Très beau film avec la réforme agraire au Japon de la fin des années cinquante, sur l'évolution de la société paysanne et l'émancipation des femmes d’après guerre, sur une très belle réalisation de Mikio Naruse, auteur qui s’était spécialisé dans le genre shomingeki -tragi-comédie sur les classes salariées- au même titre qu’un Yasujiro Ozu. Il passait d’ailleurs lui aussi pour la première fois à la couleur à cette occasion en cette année 1958, et au format large.
L’histoire nous conte une vision du monde paysan, lors d’une réforme de l’héritage par le prisme d’une jeune femme, veuve de guerre. A l’occasion d’une enquête pour un journal, Yaé dévoile la mentalité de la campagne en pleine mutation, tant économique que sociale. Femme résolument moderne, véritable pivot de la famille entre son fils, frères, neveux et nièces, elle va les aider à s’émanciper et vivre selon leurs désirs. Ainsi, entre celui qui désir être garagiste plutôt que reprendre la ferme, l’autre amoureux contre l’avis du père, la nièce qui souhaite faire des études universitaire, sont de nombreux exemples heureux de mutation de la société qui échappe à l’ancienne génération patriarcale. Elle-même va vivre avec ce journaliste une histoire d’amour écartelée par les contradictions de ses ressentis et de sa place dans la ferme.
Un très beau film qui m’a touché au plus profond, pour ce réalisateur que je découvre seulement, et dont il va falloir approfondir un peu plus. S’il y a une vision ozuiènne de la société et de la femme, une autre dimension en fait un auteur à part, avec, du moins sur cet exemple, un côté plus sombre malgré un bel optimisme, qui reste à vérifier avec d’autres films. Ce que j’en ai ressenti est une ambiance poétique, de l’humour subtil, et un souffle d’humanité qui me prend au cœur avec enthousiasme.
Me vient aussi une réflexion, sans doute hors sujet et certainement naïf de ma part. L'héroïne est une jolie veuve de guerre depuis 13 ans. J'ai remarqué que si de nombreux films de ces époques relatent de loin la guerre, jamais on ne nous en parle de front, ni de la mentalité d'alors. Il est vrai que je n'en ai pas assez vu pour avoir une vision poussée, mais quand même. Car l'éducation au bushido dès la plus tendre enfance des japonais, avait du laisser des traces, comme les ressentiments après défaite. Faudra que je recherche.

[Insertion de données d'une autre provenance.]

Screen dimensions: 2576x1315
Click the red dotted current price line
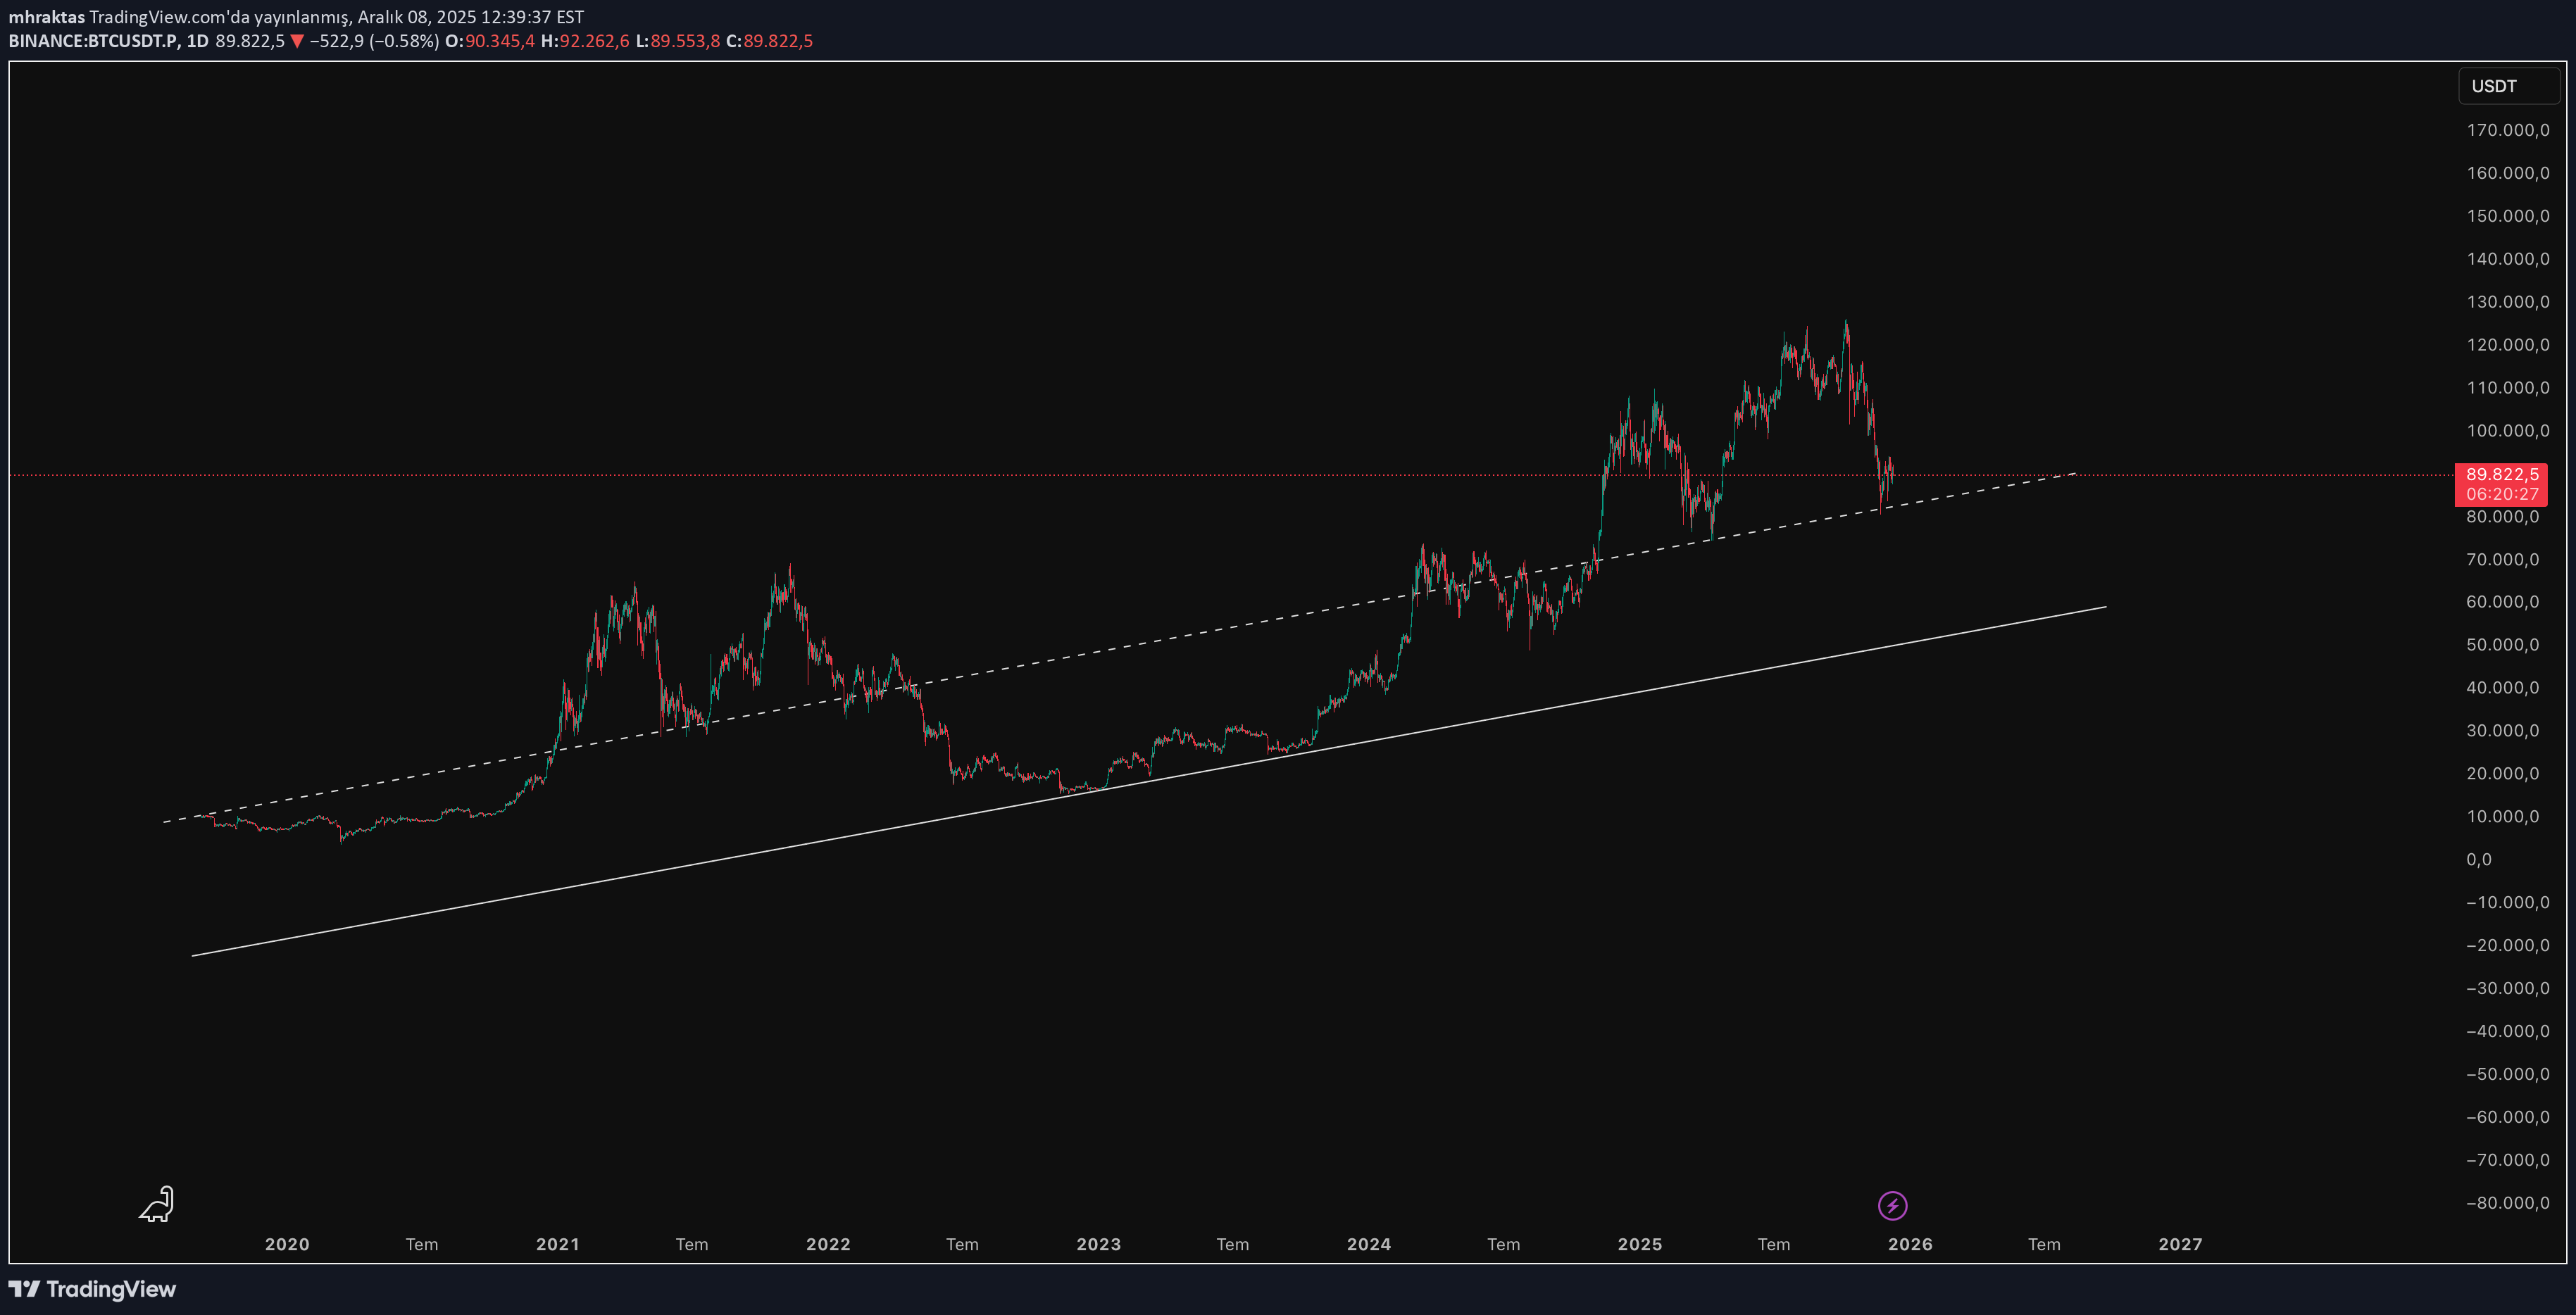pyautogui.click(x=1000, y=475)
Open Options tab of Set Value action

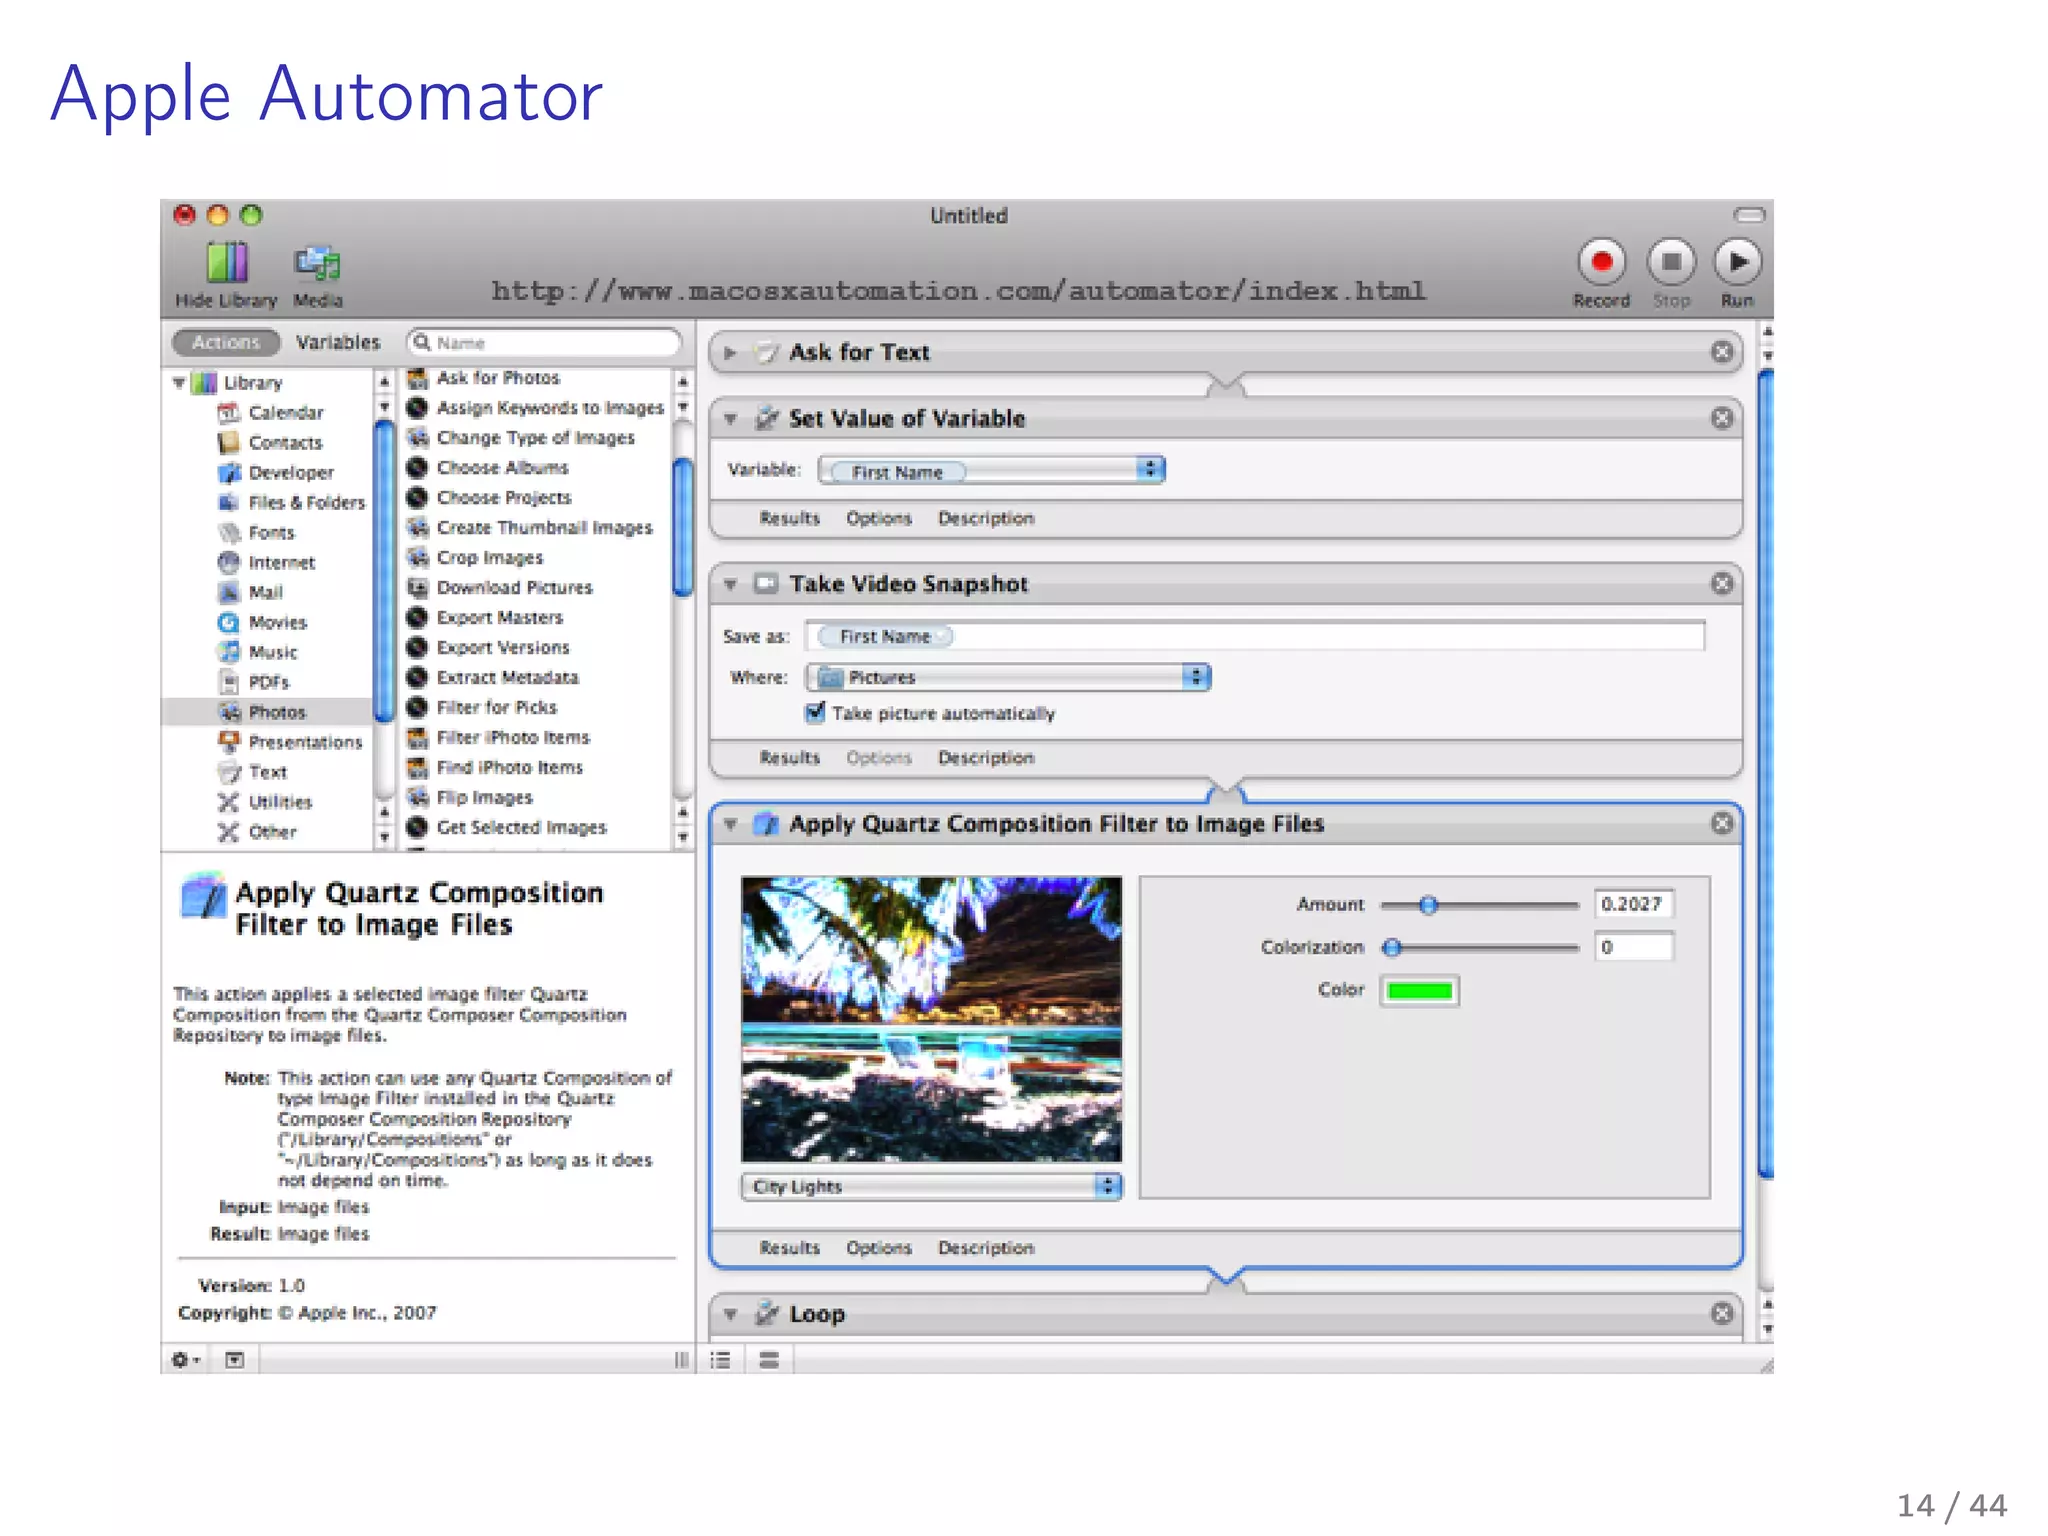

Reste que la réalisation est superbe, avec des images magnifiques d’une extrême modernité, tant dans la mise en scène que dans les travelings, faisant ressortir comme des tableaux anciens de campagne, où se mêle astucieusement avec la fracture sociale. Les teintes sont chaleureuses et chatyonnantes, même si souvent l'histoire donne du spleen. Les dialogues sont parfois durs et crus et souvent empreint de réalisme.
Le casting est ce qui se faisait de mieux, avec la très émouvante Chikage Awashima (Le gout du riz au thé vert) est excellente, face à Michiyo Aratama (Kwaidan) marquante et la belle Kumi Mizuno pleine d’émotion comme Yôko Tsukasa (Le garde du corps). De même l’excellent Isao Kimura (Entre le ciel en l’enfer) et Keiju Kobayashi (Sanjuro) ainsi que Daisuke Katô (Le goût du saké) et Ganjirô Nakamura (Dernier caprice), mais aussi Haruko Sugimura (Voyage à Tokyo) et Nijiko Kiyokawa (La petite maison de thé), Chôko Iida (Le fils unique) et Kunio Ôtsuka, apportent mettent à contribution leurs talents qui donnent à cette histoire les valeurs du chef d’œuvre.